◆ Work to be completed
In the records below, find each line with "will" and copy it.

(Collected data)
===============
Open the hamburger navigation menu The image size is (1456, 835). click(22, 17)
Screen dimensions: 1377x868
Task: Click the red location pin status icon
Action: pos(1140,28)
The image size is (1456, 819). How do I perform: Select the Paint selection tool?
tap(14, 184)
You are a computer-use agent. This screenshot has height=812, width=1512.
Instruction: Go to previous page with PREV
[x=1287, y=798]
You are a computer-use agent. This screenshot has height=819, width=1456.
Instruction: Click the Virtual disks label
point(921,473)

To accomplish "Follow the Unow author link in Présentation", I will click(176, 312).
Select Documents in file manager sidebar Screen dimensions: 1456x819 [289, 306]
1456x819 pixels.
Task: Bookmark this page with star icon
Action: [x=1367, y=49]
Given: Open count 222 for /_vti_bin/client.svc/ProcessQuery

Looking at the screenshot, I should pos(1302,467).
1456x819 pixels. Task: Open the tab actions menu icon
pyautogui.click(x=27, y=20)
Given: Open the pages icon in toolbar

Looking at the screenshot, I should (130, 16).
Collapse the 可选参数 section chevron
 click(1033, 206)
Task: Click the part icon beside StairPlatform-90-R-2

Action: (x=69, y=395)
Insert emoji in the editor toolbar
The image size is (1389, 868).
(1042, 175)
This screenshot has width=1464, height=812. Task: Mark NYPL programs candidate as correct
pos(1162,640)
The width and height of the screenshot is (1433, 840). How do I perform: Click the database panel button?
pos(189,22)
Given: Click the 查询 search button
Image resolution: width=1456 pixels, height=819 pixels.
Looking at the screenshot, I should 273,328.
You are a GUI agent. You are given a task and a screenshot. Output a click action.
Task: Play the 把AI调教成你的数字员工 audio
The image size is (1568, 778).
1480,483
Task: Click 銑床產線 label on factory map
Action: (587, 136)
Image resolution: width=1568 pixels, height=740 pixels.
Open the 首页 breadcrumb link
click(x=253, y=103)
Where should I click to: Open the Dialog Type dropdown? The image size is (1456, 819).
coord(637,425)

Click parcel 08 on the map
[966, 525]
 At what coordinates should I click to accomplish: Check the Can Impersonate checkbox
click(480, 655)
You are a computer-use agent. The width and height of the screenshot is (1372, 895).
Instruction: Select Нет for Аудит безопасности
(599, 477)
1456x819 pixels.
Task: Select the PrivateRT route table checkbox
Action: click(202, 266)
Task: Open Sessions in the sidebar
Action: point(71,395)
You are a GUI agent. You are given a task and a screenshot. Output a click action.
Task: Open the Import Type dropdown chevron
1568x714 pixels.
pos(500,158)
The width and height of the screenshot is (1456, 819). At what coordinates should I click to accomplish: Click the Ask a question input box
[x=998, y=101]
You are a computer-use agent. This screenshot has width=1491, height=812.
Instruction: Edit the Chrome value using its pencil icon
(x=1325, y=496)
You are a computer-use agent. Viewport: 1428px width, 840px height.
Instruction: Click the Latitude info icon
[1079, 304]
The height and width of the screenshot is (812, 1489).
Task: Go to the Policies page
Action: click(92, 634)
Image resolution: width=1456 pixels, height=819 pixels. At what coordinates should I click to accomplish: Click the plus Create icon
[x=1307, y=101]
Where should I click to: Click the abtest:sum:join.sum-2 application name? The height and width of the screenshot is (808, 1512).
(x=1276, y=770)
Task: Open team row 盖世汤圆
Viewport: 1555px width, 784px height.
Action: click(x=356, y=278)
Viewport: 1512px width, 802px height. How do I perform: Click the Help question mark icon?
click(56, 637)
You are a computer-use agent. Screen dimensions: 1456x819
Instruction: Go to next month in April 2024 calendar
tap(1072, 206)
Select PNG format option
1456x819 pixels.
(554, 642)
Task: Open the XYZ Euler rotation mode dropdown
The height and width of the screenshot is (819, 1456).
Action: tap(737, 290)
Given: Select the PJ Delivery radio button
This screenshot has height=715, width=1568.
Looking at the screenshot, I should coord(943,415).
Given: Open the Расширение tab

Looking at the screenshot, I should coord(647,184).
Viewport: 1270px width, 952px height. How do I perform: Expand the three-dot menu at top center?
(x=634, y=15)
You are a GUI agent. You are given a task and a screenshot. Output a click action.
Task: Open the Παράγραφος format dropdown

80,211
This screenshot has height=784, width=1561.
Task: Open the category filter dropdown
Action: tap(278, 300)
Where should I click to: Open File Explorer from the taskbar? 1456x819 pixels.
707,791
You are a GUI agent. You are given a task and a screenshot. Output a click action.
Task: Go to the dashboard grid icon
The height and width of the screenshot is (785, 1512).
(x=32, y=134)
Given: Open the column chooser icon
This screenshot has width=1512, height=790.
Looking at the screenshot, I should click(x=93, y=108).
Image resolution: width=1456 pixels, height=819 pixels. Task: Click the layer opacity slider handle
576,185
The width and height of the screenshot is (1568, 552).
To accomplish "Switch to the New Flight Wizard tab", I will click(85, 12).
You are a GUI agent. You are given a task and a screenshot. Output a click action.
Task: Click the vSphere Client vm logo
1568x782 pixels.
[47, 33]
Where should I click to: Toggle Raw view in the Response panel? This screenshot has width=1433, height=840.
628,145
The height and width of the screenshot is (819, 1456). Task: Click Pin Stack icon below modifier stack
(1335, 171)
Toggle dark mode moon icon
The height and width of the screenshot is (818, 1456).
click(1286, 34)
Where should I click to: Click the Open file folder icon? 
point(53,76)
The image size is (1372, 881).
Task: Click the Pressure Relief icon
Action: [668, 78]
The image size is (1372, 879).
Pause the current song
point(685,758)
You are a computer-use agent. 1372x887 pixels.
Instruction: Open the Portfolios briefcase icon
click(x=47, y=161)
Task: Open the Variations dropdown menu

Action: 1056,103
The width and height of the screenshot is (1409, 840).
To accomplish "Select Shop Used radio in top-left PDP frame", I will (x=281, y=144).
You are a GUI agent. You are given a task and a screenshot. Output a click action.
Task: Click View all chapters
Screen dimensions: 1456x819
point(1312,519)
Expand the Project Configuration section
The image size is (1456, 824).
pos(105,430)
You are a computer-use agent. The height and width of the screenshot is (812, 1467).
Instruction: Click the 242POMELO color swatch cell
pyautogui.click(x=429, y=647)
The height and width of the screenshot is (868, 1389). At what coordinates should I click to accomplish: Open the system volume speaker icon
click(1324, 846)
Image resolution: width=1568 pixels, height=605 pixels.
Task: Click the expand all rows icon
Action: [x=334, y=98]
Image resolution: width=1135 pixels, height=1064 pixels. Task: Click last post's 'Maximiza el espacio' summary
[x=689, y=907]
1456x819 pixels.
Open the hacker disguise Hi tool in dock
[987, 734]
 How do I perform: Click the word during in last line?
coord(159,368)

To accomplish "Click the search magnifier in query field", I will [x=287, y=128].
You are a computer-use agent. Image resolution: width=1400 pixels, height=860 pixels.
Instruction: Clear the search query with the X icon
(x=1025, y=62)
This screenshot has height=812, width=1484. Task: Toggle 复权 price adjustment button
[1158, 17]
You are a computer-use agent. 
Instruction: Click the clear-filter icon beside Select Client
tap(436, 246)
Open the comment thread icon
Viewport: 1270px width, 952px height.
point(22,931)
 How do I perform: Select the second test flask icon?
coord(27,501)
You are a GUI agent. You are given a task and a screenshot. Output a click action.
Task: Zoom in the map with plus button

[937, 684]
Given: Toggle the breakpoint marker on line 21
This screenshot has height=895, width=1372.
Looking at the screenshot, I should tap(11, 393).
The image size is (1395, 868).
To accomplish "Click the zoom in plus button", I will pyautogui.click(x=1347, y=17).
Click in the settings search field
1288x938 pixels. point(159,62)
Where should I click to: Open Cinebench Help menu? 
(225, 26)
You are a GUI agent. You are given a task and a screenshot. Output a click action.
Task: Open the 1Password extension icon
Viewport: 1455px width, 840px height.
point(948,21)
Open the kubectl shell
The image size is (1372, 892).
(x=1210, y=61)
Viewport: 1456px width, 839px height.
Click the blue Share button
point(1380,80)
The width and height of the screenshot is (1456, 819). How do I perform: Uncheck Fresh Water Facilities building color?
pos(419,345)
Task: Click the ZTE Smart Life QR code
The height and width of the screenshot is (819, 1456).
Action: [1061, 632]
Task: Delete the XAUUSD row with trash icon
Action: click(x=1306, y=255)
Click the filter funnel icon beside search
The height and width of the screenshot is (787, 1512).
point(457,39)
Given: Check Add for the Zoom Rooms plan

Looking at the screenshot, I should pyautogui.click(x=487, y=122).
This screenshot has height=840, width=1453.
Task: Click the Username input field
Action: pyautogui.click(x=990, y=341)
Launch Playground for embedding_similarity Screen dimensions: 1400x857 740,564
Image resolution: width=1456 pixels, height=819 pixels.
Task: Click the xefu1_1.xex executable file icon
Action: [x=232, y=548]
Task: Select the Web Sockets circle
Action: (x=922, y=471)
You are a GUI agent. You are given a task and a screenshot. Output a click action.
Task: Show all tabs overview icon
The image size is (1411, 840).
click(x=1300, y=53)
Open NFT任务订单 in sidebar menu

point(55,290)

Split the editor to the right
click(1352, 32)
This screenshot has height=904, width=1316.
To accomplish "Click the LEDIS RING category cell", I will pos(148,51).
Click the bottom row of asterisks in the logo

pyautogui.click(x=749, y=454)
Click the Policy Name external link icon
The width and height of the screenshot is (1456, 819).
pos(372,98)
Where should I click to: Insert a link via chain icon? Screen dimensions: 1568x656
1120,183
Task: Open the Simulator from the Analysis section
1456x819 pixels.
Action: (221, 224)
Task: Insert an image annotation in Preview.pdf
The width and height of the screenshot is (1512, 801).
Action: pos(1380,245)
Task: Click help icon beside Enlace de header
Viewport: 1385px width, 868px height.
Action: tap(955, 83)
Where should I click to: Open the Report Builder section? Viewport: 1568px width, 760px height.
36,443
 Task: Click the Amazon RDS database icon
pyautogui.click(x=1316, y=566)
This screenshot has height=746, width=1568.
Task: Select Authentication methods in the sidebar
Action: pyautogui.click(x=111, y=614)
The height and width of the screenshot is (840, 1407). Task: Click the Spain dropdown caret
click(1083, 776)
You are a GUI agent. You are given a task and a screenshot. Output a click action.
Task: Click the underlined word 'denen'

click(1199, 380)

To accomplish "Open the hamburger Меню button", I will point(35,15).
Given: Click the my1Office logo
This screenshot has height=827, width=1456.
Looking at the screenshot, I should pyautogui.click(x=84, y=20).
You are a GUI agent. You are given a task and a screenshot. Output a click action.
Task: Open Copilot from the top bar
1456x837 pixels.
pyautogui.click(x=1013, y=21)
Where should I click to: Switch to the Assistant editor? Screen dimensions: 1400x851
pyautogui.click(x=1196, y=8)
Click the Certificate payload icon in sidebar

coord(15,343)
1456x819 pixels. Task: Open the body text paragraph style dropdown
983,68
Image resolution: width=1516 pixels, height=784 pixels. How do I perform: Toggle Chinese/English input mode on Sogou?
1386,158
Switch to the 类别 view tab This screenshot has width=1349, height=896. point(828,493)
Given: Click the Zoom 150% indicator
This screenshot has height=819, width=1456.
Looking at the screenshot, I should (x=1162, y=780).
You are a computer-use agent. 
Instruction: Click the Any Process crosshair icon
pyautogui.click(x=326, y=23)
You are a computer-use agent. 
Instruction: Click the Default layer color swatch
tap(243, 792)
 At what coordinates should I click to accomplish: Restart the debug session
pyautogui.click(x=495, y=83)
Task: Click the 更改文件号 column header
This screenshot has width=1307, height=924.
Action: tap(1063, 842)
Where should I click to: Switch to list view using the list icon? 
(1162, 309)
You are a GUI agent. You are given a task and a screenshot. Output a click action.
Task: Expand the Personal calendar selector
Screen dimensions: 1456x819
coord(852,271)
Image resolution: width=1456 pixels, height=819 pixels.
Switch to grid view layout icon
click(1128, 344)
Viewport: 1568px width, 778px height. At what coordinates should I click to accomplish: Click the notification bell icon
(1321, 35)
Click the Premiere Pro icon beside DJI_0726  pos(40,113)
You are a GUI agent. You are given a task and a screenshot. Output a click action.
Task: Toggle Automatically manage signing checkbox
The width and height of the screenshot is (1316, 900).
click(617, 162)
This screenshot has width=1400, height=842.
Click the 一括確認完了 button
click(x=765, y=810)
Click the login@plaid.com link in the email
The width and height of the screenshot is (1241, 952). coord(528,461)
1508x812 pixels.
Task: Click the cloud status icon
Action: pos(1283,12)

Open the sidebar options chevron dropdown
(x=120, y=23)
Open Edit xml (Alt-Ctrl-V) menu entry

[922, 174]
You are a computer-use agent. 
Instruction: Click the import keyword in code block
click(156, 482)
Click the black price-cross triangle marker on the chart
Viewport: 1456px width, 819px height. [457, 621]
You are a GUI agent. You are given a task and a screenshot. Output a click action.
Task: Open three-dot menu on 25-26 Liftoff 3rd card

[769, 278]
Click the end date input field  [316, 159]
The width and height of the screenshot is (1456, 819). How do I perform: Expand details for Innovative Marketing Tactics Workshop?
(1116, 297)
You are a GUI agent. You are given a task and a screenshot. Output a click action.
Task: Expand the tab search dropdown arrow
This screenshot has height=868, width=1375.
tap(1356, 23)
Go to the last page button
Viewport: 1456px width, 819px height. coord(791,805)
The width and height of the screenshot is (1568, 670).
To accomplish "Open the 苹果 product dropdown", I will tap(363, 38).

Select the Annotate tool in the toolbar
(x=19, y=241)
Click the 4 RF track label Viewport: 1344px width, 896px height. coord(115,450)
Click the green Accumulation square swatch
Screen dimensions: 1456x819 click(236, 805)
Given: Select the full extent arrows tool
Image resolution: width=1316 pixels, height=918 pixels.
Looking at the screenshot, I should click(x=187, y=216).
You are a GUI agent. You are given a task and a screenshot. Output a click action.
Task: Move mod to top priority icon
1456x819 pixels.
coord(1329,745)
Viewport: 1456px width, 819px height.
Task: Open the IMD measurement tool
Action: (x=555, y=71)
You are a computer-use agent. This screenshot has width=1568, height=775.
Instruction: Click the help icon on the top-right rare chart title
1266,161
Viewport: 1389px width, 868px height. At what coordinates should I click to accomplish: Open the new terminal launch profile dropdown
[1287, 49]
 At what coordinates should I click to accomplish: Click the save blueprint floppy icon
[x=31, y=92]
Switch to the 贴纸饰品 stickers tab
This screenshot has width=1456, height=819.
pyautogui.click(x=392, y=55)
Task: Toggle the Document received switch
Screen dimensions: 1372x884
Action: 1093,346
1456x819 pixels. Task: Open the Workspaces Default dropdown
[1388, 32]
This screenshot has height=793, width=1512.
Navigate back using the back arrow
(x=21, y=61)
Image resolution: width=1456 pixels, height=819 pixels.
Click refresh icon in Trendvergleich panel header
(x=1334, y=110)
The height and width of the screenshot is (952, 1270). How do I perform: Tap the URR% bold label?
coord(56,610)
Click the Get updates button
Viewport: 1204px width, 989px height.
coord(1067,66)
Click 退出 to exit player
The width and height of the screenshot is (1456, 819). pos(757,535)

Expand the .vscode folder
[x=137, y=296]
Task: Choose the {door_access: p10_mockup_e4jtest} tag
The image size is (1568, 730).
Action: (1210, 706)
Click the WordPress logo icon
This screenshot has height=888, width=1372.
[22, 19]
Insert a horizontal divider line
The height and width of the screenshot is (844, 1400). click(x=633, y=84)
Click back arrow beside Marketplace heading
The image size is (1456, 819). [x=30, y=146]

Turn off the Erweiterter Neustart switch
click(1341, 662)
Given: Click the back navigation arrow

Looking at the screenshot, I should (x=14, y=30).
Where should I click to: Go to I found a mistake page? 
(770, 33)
===============
◆ Answer for the task
To accomplish "Follow the Unow author link in Présentation", I will click(176, 312).
To accomplish "Switch to the New Flight Wizard tab", I will click(85, 12).
To accomplish "Select Shop Used radio in top-left PDP frame", I will (x=281, y=144).
To accomplish "Click the search magnifier in query field", I will [x=287, y=128].
To accomplish "Click the zoom in plus button", I will pyautogui.click(x=1347, y=17).
To accomplish "Click the LEDIS RING category cell", I will pos(148,51).
To accomplish "Open the hamburger Меню button", I will point(35,15).
To accomplish "Open the 苹果 product dropdown", I will tap(363, 38).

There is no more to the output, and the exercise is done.